WRITTEN TASK
Put every non-blank line of the entries below into a Markdown table with two columns, Row and Entry. Number the rows in Row and give each line in Entry.

>> BEGIN EXTRACTED RECORDS

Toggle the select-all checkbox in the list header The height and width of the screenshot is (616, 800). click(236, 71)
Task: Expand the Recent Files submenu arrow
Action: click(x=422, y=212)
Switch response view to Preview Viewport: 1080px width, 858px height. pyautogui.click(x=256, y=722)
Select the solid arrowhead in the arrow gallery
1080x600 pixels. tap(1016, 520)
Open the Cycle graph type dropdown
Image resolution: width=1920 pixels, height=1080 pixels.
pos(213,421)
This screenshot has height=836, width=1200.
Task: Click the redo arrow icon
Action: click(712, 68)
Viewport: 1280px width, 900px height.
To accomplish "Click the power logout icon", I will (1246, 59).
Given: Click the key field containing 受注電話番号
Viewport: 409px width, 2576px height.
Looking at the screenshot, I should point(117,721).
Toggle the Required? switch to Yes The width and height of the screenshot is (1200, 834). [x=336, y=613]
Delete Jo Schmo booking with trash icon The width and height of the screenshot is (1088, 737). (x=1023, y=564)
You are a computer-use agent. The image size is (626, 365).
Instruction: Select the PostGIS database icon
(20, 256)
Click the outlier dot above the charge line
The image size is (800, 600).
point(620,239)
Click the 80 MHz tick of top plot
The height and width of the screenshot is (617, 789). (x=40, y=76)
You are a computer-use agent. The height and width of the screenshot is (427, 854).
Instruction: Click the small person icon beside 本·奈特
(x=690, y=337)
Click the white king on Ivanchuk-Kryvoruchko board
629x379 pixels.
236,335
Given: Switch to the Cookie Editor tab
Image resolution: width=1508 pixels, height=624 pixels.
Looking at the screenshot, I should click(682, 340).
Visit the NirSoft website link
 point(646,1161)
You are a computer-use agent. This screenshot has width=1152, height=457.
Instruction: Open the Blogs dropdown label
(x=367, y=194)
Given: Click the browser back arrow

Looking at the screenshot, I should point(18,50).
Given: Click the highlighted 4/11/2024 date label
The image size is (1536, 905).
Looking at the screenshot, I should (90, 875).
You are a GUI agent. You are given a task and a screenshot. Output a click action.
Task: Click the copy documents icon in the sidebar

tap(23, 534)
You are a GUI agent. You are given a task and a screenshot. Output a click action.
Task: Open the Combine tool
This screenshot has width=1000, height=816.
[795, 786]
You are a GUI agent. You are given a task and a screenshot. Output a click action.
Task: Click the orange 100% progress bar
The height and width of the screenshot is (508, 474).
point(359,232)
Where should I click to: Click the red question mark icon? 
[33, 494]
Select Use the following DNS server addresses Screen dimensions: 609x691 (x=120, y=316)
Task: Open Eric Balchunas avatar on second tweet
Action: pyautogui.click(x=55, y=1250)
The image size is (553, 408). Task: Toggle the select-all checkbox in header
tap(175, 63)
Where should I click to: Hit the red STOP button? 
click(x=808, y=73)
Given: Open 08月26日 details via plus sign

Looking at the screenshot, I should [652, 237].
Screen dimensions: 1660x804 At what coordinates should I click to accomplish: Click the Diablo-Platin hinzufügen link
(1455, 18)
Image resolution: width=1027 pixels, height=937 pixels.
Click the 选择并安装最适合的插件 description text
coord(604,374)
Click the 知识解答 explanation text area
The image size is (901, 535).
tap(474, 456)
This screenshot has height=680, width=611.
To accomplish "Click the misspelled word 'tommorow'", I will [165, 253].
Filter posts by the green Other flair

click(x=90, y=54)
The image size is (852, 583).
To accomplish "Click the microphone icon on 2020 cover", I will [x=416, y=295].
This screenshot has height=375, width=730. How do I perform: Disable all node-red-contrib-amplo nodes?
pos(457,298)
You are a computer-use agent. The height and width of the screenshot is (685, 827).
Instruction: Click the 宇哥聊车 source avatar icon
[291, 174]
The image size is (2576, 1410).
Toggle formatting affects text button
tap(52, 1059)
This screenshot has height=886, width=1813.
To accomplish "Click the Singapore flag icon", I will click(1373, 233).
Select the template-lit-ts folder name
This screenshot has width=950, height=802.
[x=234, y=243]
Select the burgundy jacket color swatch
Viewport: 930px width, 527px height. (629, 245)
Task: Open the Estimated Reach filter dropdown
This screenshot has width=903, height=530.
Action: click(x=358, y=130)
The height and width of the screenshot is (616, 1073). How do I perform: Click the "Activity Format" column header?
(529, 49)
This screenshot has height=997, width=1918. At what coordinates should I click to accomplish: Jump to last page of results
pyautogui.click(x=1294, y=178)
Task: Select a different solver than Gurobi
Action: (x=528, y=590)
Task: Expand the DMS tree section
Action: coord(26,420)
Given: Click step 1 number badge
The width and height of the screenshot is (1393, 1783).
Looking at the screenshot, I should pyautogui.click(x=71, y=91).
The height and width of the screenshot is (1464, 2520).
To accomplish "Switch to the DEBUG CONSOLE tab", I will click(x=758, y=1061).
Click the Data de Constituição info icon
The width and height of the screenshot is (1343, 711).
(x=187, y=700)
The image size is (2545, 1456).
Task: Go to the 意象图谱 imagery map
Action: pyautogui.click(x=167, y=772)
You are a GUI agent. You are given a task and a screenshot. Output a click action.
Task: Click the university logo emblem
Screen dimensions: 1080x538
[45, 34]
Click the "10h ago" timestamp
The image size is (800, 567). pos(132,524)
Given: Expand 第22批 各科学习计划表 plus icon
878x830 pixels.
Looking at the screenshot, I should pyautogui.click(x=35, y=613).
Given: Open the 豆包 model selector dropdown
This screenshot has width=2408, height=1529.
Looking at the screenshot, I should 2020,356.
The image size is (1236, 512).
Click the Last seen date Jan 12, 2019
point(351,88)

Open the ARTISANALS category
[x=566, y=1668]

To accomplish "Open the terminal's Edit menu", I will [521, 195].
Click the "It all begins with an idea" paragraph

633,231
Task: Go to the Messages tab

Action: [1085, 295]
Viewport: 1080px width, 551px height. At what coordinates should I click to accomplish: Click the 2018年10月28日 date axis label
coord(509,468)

>> END EXTRACTED RECORDS

RESPONSE TO THE TASK
| Row | Entry |
|---|---|
| 1 | Toggle the select-all checkbox in the list header The height and width of the screenshot is (616, 800). click(236, 71) |
| 2 | Task: Expand the Recent Files submenu arrow |
| 3 | Action: click(x=422, y=212) |
| 4 | Switch response view to Preview Viewport: 1080px width, 858px height. pyautogui.click(x=256, y=722) |
| 5 | Select the solid arrowhead in the arrow gallery |
| 6 | 1080x600 pixels. tap(1016, 520) |
| 7 | Open the Cycle graph type dropdown |
| 8 | Image resolution: width=1920 pixels, height=1080 pixels. |
| 9 | pos(213,421) |
| 10 | This screenshot has height=836, width=1200. |
| 11 | Task: Click the redo arrow icon |
| 12 | Action: click(712, 68) |
| 13 | Viewport: 1280px width, 900px height. |
| 14 | To accomplish "Click the power logout icon", I will (1246, 59). |
| 15 | Given: Click the key field containing 受注電話番号 |
| 16 | Viewport: 409px width, 2576px height. |
| 17 | Looking at the screenshot, I should point(117,721). |
| 18 | Toggle the Required? switch to Yes The width and height of the screenshot is (1200, 834). [x=336, y=613] |
| 19 | Delete Jo Schmo booking with trash icon The width and height of the screenshot is (1088, 737). (x=1023, y=564) |
| 20 | You are a computer-use agent. The image size is (626, 365). |
| 21 | Instruction: Select the PostGIS database icon |
| 22 | (20, 256) |
| 23 | Click the outlier dot above the charge line |
| 24 | The image size is (800, 600). |
| 25 | point(620,239) |
| 26 | Click the 80 MHz tick of top plot |
| 27 | The height and width of the screenshot is (617, 789). (x=40, y=76) |
| 28 | You are a computer-use agent. The height and width of the screenshot is (427, 854). |
| 29 | Instruction: Click the small person icon beside 本·奈特 |
| 30 | (x=690, y=337) |
| 31 | Click the white king on Ivanchuk-Kryvoruchko board |
| 32 | 629x379 pixels. |
| 33 | 236,335 |
| 34 | Given: Switch to the Cookie Editor tab |
| 35 | Image resolution: width=1508 pixels, height=624 pixels. |
| 36 | Looking at the screenshot, I should click(682, 340). |
| 37 | Visit the NirSoft website link |
| 38 |  point(646,1161) |
| 39 | You are a computer-use agent. This screenshot has width=1152, height=457. |
| 40 | Instruction: Open the Blogs dropdown label |
| 41 | (x=367, y=194) |
| 42 | Given: Click the browser back arrow |
| 43 | Looking at the screenshot, I should point(18,50). |
| 44 | Given: Click the highlighted 4/11/2024 date label |
| 45 | The image size is (1536, 905). |
| 46 | Looking at the screenshot, I should (90, 875). |
| 47 | You are a GUI agent. You are given a task and a screenshot. Output a click action. |
| 48 | Task: Click the copy documents icon in the sidebar |
| 49 | tap(23, 534) |
| 50 | You are a GUI agent. You are given a task and a screenshot. Output a click action. |
| 51 | Task: Open the Combine tool |
| 52 | This screenshot has width=1000, height=816. |
| 53 | [795, 786] |
| 54 | You are a GUI agent. You are given a task and a screenshot. Output a click action. |
| 55 | Task: Click the orange 100% progress bar |
| 56 | The height and width of the screenshot is (508, 474). |
| 57 | point(359,232) |
| 58 | Where should I click to: Click the red question mark icon?  |
| 59 | [33, 494] |
| 60 | Select Use the following DNS server addresses Screen dimensions: 609x691 (x=120, y=316) |
| 61 | Task: Open Eric Balchunas avatar on second tweet |
| 62 | Action: pyautogui.click(x=55, y=1250) |
| 63 | The image size is (553, 408). Task: Toggle the select-all checkbox in header |
| 64 | tap(175, 63) |
| 65 | Where should I click to: Hit the red STOP button?  |
| 66 | click(x=808, y=73) |
| 67 | Given: Open 08月26日 details via plus sign |
| 68 | Looking at the screenshot, I should [652, 237]. |
| 69 | Screen dimensions: 1660x804 At what coordinates should I click to accomplish: Click the Diablo-Platin hinzufügen link |
| 70 | (1455, 18) |
| 71 | Image resolution: width=1027 pixels, height=937 pixels. |
| 72 | Click the 选择并安装最适合的插件 description text |
| 73 | coord(604,374) |
| 74 | Click the 知识解答 explanation text area |
| 75 | The image size is (901, 535). |
| 76 | tap(474, 456) |
| 77 | This screenshot has height=680, width=611. |
| 78 | To accomplish "Click the misspelled word 'tommorow'", I will [165, 253]. |
| 79 | Filter posts by the green Other flair |
| 80 | click(x=90, y=54) |
| 81 | The image size is (852, 583). |
| 82 | To accomplish "Click the microphone icon on 2020 cover", I will [x=416, y=295]. |
| 83 | This screenshot has height=375, width=730. How do I perform: Disable all node-red-contrib-amplo nodes? |
| 84 | pos(457,298) |
| 85 | You are a computer-use agent. The height and width of the screenshot is (685, 827). |
| 86 | Instruction: Click the 宇哥聊车 source avatar icon |
| 87 | [291, 174] |
| 88 | The image size is (2576, 1410). |
| 89 | Toggle formatting affects text button |
| 90 | tap(52, 1059) |
| 91 | This screenshot has height=886, width=1813. |
| 92 | To accomplish "Click the Singapore flag icon", I will click(1373, 233). |
| 93 | Select the template-lit-ts folder name |
| 94 | This screenshot has width=950, height=802. |
| 95 | [x=234, y=243] |
| 96 | Select the burgundy jacket color swatch |
| 97 | Viewport: 930px width, 527px height. (629, 245) |
| 98 | Task: Open the Estimated Reach filter dropdown |
| 99 | This screenshot has width=903, height=530. |
| 100 | Action: click(x=358, y=130) |
| 101 | The height and width of the screenshot is (616, 1073). How do I perform: Click the "Activity Format" column header? |
| 102 | (529, 49) |
| 103 | This screenshot has height=997, width=1918. At what coordinates should I click to accomplish: Jump to last page of results |
| 104 | pyautogui.click(x=1294, y=178) |
| 105 | Task: Select a different solver than Gurobi |
| 106 | Action: (x=528, y=590) |
| 107 | Task: Expand the DMS tree section |
| 108 | Action: coord(26,420) |
| 109 | Given: Click step 1 number badge |
| 110 | The width and height of the screenshot is (1393, 1783). |
| 111 | Looking at the screenshot, I should pyautogui.click(x=71, y=91). |
| 112 | The height and width of the screenshot is (1464, 2520). |
| 113 | To accomplish "Switch to the DEBUG CONSOLE tab", I will click(x=758, y=1061). |
| 114 | Click the Data de Constituição info icon |
| 115 | The width and height of the screenshot is (1343, 711). |
| 116 | (x=187, y=700) |
| 117 | The image size is (2545, 1456). |
| 118 | Task: Go to the 意象图谱 imagery map |
| 119 | Action: pyautogui.click(x=167, y=772) |
| 120 | You are a GUI agent. You are given a task and a screenshot. Output a click action. |
| 121 | Task: Click the university logo emblem |
| 122 | Screen dimensions: 1080x538 |
| 123 | [45, 34] |
| 124 | Click the "10h ago" timestamp |
| 125 | The image size is (800, 567). pos(132,524) |
| 126 | Given: Expand 第22批 各科学习计划表 plus icon |
| 127 | 878x830 pixels. |
| 128 | Looking at the screenshot, I should pyautogui.click(x=35, y=613). |
| 129 | Given: Open the 豆包 model selector dropdown |
| 130 | This screenshot has width=2408, height=1529. |
| 131 | Looking at the screenshot, I should 2020,356. |
| 132 | The image size is (1236, 512). |
| 133 | Click the Last seen date Jan 12, 2019 |
| 134 | point(351,88) |
| 135 | Open the ARTISANALS category |
| 136 | [x=566, y=1668] |
| 137 | To accomplish "Open the terminal's Edit menu", I will [521, 195]. |
| 138 | Click the "It all begins with an idea" paragraph |
| 139 | 633,231 |
| 140 | Task: Go to the Messages tab |
| 141 | Action: [1085, 295] |
| 142 | Viewport: 1080px width, 551px height. At what coordinates should I click to accomplish: Click the 2018年10月28日 date axis label |
| 143 | coord(509,468) |